MAYBE I watch too much “CSI: Crime Scene Investigation” that I find our own police investigators funny, to be generous with my comments. The more I watch this monster hit of a television series, the more I wish I lived in Miami, New York, or Las Vegas where forensic experts solve crimes in less time than it takes for your evening coffee to get cold.

In this show, everything in the crime scene is a valuable piece of evidence. Every particle of dust, the way the furniture has been moved, the lipstick stain on an empty cup, the way the wind blows to the east, they all say something about the guilty one. Even a burp smells of somebody’s DNA.

You killed a bartender?
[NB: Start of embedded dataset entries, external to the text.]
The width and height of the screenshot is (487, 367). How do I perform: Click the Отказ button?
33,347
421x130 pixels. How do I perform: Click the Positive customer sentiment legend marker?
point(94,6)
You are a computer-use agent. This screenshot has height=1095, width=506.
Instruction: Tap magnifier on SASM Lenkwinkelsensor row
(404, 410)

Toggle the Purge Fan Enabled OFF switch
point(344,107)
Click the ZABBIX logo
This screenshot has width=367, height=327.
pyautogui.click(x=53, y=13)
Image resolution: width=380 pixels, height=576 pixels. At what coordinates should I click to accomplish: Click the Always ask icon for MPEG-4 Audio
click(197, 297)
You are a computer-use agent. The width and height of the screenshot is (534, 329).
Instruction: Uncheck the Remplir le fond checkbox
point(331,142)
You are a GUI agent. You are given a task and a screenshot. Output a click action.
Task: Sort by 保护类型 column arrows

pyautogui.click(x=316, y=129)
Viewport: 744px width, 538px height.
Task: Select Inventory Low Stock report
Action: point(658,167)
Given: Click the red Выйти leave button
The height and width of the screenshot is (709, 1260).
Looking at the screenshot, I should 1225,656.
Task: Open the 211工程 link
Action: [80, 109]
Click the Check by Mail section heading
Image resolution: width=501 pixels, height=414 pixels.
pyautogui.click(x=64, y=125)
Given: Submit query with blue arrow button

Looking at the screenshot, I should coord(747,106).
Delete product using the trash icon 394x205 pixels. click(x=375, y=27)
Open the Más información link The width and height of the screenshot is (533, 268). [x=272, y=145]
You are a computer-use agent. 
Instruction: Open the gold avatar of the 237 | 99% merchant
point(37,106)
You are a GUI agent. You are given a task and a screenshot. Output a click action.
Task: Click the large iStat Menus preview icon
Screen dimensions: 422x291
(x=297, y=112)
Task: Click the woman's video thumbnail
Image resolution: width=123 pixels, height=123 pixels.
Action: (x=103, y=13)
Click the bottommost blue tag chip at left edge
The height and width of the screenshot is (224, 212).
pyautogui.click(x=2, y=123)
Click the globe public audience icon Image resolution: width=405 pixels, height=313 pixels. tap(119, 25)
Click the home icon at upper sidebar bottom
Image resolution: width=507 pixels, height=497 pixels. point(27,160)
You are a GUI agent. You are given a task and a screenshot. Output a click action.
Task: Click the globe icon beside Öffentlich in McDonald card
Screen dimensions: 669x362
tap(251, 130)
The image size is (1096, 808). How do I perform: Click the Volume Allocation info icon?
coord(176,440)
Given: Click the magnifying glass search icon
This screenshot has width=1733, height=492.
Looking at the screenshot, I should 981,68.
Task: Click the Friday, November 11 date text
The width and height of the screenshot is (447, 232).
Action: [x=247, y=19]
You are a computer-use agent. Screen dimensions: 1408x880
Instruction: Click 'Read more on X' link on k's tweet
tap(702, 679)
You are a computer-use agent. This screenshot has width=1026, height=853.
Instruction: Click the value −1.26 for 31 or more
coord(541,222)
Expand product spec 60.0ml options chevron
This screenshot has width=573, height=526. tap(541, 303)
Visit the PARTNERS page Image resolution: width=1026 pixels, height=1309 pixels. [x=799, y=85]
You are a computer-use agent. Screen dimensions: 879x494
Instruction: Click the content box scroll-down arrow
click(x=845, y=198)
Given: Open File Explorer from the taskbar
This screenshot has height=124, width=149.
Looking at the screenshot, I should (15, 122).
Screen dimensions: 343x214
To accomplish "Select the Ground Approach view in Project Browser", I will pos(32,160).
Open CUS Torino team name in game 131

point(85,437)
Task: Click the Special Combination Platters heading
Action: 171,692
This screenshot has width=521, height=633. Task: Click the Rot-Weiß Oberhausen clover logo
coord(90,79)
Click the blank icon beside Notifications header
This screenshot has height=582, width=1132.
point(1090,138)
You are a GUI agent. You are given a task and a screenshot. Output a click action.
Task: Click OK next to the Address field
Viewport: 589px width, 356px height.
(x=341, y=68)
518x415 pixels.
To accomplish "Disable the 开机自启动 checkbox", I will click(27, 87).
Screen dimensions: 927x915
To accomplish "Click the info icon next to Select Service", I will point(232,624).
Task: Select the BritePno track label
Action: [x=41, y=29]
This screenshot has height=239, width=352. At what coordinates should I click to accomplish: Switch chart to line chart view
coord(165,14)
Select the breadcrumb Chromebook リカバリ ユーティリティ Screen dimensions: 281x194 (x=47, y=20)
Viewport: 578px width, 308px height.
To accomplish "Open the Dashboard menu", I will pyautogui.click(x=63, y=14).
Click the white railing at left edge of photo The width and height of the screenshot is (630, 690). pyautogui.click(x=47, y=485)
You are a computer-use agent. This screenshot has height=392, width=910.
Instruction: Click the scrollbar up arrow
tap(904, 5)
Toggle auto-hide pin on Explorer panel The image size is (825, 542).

The cigarette butt you left on the table will expose your identity. You robbed a bank? The CCTV cameras will tell police you’re left-handed, then that will lead them to your identity. You stole a car? Then why did you repaint it pink, your favorite color since high school?

And look at those ultra high-tech gadgets they use in the CSI lab! You don’t have to worry anymore if a scud missile will blow you up into cute, little pieces. Our CSI people will reconstruct your pretty face with the use of the latest intergalactic, non-invasive, chin upgrading, cheekbone realignment equipment imported from Mars.

In CSI, there’s no such thing as a perfect crime. You wonder why crimes remain rampant in CSI cities with these impossibly talented investigators and their impossibly efficient equipment ready to smash alibis to a pulp. Even if it’s only in television, the show should make you think twice before committing a crime. Criminals in Miami, Las Vegas and New York should now be moving their businesses to more crime-friendly cities like Cebu. But we’ll get to that later.

Much as I want to applaud Jerry Bruckheimer Television and CBS Productions for giving us CSI the series, I would have to agree in the criticism of the show’s unrealistic portrayal of police work. There’s no way police work can be that cool, smooth and easy, and glamorous at that. And if female crime suspects look that hot and gorgeous in real police world, I’d be begging my editors now to reassign me back as a police reporter.

And oh my God! Justin Bieber is guesting in a new CSI episode and his character dies! Thank God for CSI!

Anyway, so what’s real police work? Real police work doesn’t use forensic evidence. Real police work doesn’t examine DNA. Real police work means coming up with cartographic sketches of the criminals and arresting people who don’t resemble the drawings at all. Real police work means a criminal can be abducting a six-year-old girl in one place while checking in at a hotel in another, 15 kilometers away.

Real police work means all Caucasians look the same and all their Filipino girlfriends look similarly exotic. Real police work means tagging suspects at random, filing charges against them without sufficient evidence and leaving to the prosecutors the dirty work of announcing that there’s no case at all.

I want my crime drama shows to be this realistic. Welcome to the hottest series in town-–CSI: Cebu.